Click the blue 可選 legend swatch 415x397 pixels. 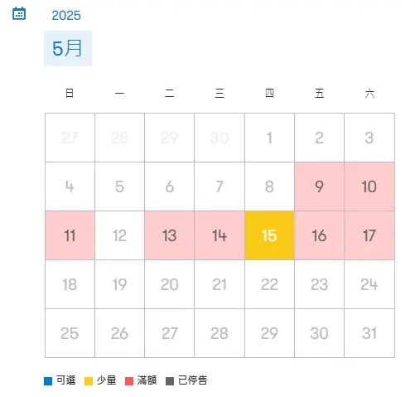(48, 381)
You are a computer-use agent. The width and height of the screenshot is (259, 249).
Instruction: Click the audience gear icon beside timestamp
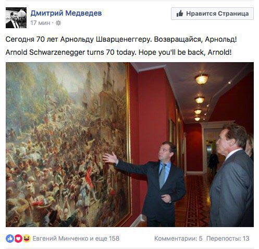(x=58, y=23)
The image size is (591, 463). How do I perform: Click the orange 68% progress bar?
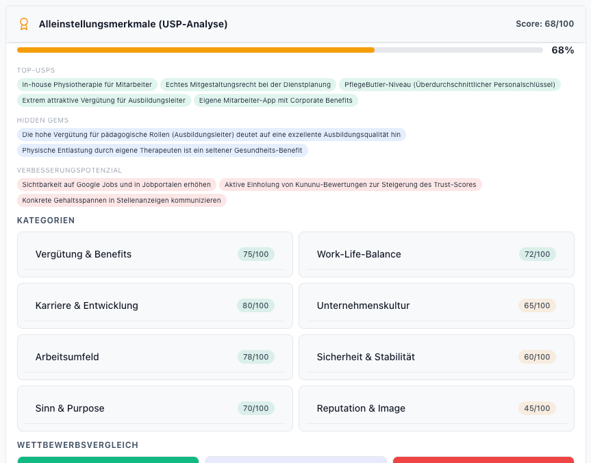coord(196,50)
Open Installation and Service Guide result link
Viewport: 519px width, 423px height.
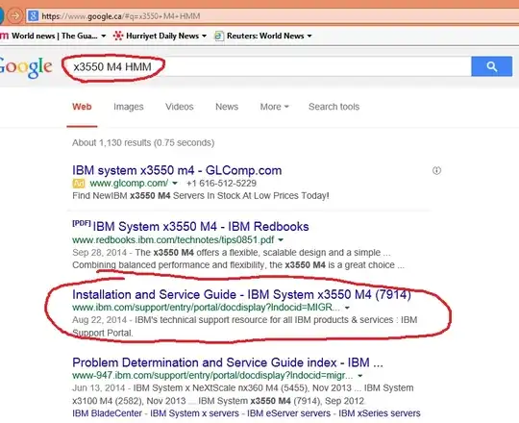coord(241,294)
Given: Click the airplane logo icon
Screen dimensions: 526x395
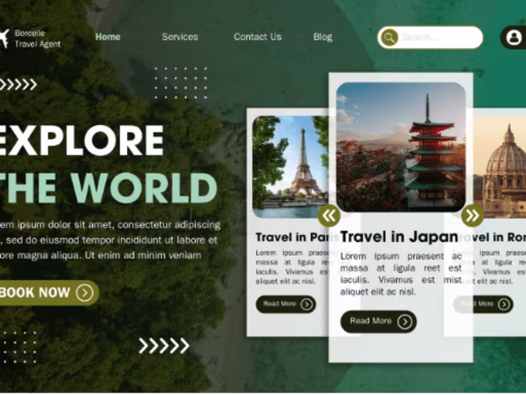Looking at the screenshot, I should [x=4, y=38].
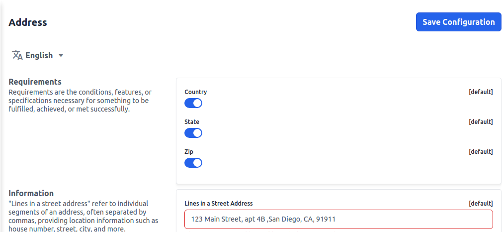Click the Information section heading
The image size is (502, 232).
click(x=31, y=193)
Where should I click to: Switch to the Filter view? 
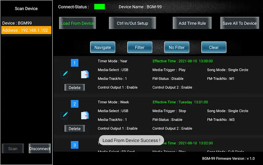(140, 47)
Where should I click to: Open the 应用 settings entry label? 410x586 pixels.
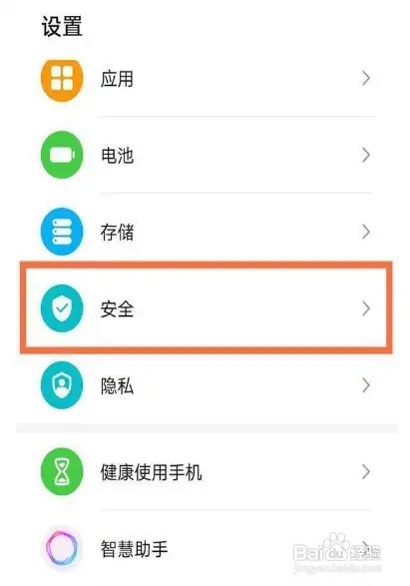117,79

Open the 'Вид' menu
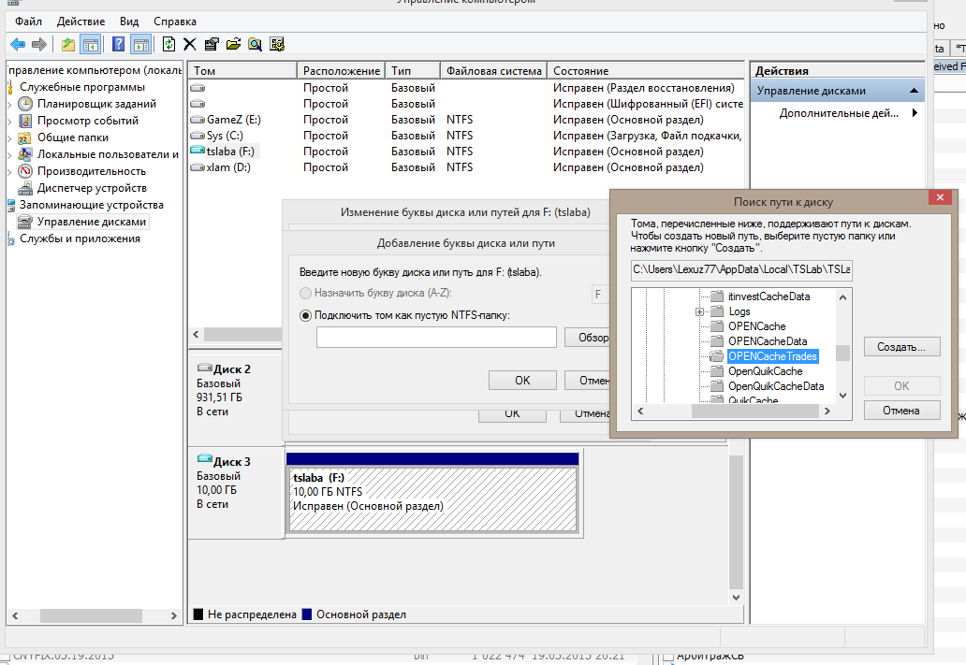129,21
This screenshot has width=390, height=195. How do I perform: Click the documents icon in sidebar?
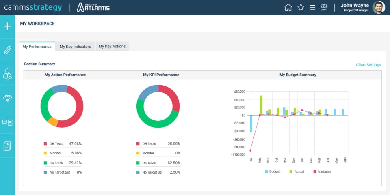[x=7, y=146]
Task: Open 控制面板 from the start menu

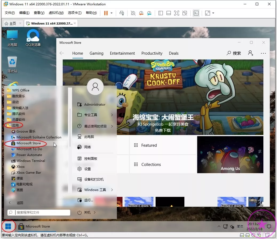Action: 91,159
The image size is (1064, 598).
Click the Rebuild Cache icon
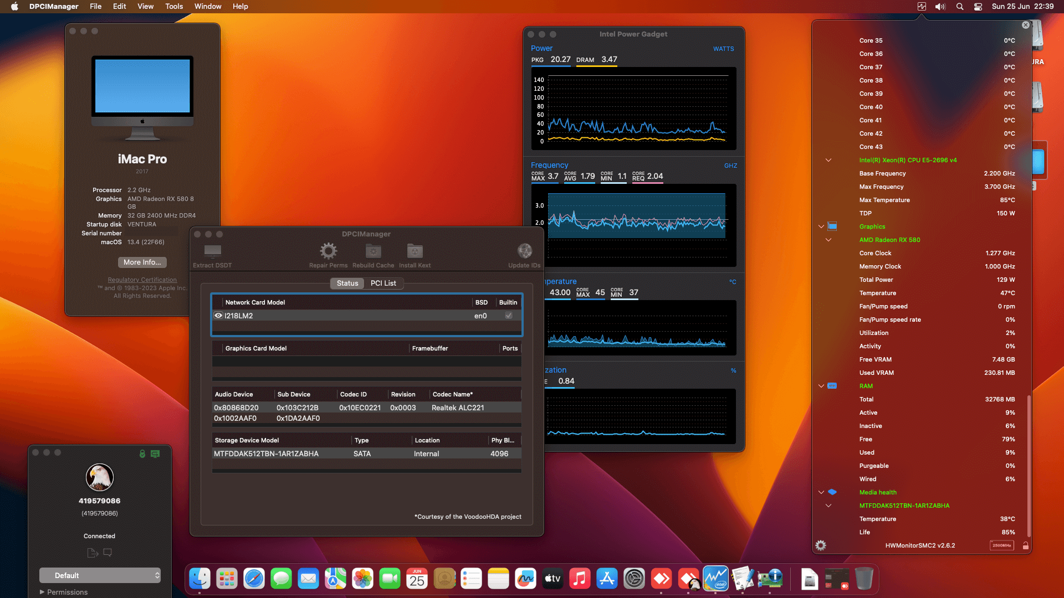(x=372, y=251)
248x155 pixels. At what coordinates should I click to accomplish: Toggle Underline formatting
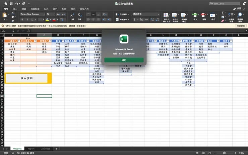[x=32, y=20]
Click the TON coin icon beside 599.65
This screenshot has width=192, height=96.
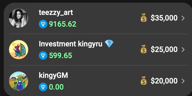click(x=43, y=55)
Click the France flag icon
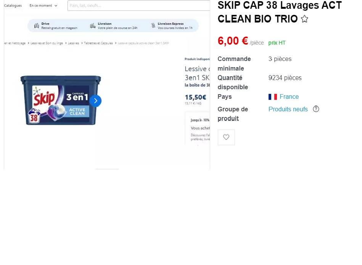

------------------------------------------------------------------------

Exercise instructions:
Can you transcribe the material word for word, starting with the line that contains "Where should I click to: Switch" and continuing through the line that contains "(x=372, y=251)", with both of those lines included and the pictures left out?

Response to the task:
Where should I click to: Switch to the Filter view? 
(140, 47)
Where should I click to: Open the 应用 settings entry label? 410x586 pixels.
117,79

Open the 'Вид' menu
129,21
This screenshot has width=390, height=195. How do I perform: Click the documents icon in sidebar?
[x=7, y=146]
Task: Open 控制面板 from the start menu

Action: 91,159
The image size is (1064, 598).
Click the Rebuild Cache icon
(x=372, y=251)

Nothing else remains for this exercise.